Here is the same on github, so I don't have to upload all the history as intermediate patches..
https://github.com/donquixote/drupal/compare/8.x-psr4-x-predictor

I really tried making this a useful history.

donquixote’s picture

https://github.com/donquixote/drupal/compare/8.x-psr4-x-predictor
changed history again.

EDIT:
The modified comment compared to #13 is
https://github.com/donquixote/drupal/commit/6018fba444ed762fd51d7f51890f...
I added getModuleNamespacesPsr4() and registerNamespacesPsr4().

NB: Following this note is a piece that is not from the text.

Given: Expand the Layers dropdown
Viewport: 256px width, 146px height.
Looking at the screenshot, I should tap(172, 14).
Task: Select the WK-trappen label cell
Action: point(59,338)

Status: Needs review » Needs work

The last submitted patch, D8-psr4-custom-2058867-14.patch, failed testing.

Anonymous’s picture

Issue summary: View changes

Updated issue summary.

donquixote’s picture

Status: Needs work » Needs review
FileSize
223.97 KB
-      $classloader->addPsr4('Drupal\\' . $name . '\\Tests', $dirs);
+      $classloader->addPsr4('Drupal\\' . $name . '\\Tests\\', $dirs);

because the class loader wants to have namespaces ending with '\\'.

History:
https://github.com/donquixote/drupal/compare/8.x-psr4-x-predictor

donquixote’s picture

Issue summary: View changes

add links to related issues about PSR-4

sun’s picture

Issue summary: View changes
Status: Needs review » Closed (duplicate)

Unless I'm mistaken, this appears to be obsolete and duplicated by #2083547: PSR-4: Putting it all together now?

donquixote’s picture

Yes. All that we want to keep from this issue is already part of #2083547: PSR-4: Putting it all together.

Whether we want some additional performance tweaks for the class loader is a different question and I don't think we should waste any time on that in the near future.

Recent benchmarks I did myself did not show such a big performance difference anymore.